Add new version of space-based weighting algorithm #17944

pcd1193182 · 2025-11-17T21:33:36Z

Sponsored by: [Wasabi Technology, Inc.; Klara, Inc.]

Motivation and Context

Currently, the segment-based weighting algorithm is used by default to selected metaslabs for allocations. This algorithm uses the size of the largest bucket of free segments to estimate whether an allocation can be satisfied. This works reasonably well for selecting metaslabs to load, since they should always be able to satisfy at least one allocation. However, there are times where the best metaslab to select is not the one with the most segments of the largest size; for example, if one metaslab has a single 64MiB segment, while another has 100 32MiB free segments, the latter will be able to satisfy many more allocations in practice, as long as the allocations are less than 32MiB. The space-based weighting algorithm will sometimes make this decision correctly, but it also has its own downsides (mostly not having any good idea whether a metaslab will be able to satisfy any allocations at all).

Description

This patch introduces a new weighting algorithm that tries to combine the strengths of both current algorithms. It is primarily space-based, but instead of taking the total free space and apply the fragmentation to it, it weights each bucket of segments (larger segment-size buckets get a higher weighting, to convey that larger free segments are useful for both having more space and satisfying larger individual allocations). It also includes information about the bucket of the largest free segment, which allows us to make better decisions about whether the metaslab is suitable for a given allocation.
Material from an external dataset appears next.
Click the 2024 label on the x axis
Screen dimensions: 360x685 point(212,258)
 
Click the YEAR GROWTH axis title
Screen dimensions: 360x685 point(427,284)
I don't love the way the weighting algorithm is currently selected; it may be time to implement something more like the control for the metaslab_allocators tunables. I did not include that in this version, but that could be changed if people feel it is important.

How Has This Been Tested?

In addition to correctness testing by running the test suite with segment weighting disabled and v2 space weighting enabled, there are also extensive performance testing completed. The setup that was used for the test is a pool that is 90% full, with 60% fragmentation. This allows the testing to primarily focus on the ability of the algorithms to select metaslabs for loading. Testing used random writes with large sector sizes, to further stress the allocation code. The test ran for 20 minutes each time. There are a few key metrics that were considered: bandwidth (self-explanatory), gang blocks and multi-level ganging, and TXG sync times.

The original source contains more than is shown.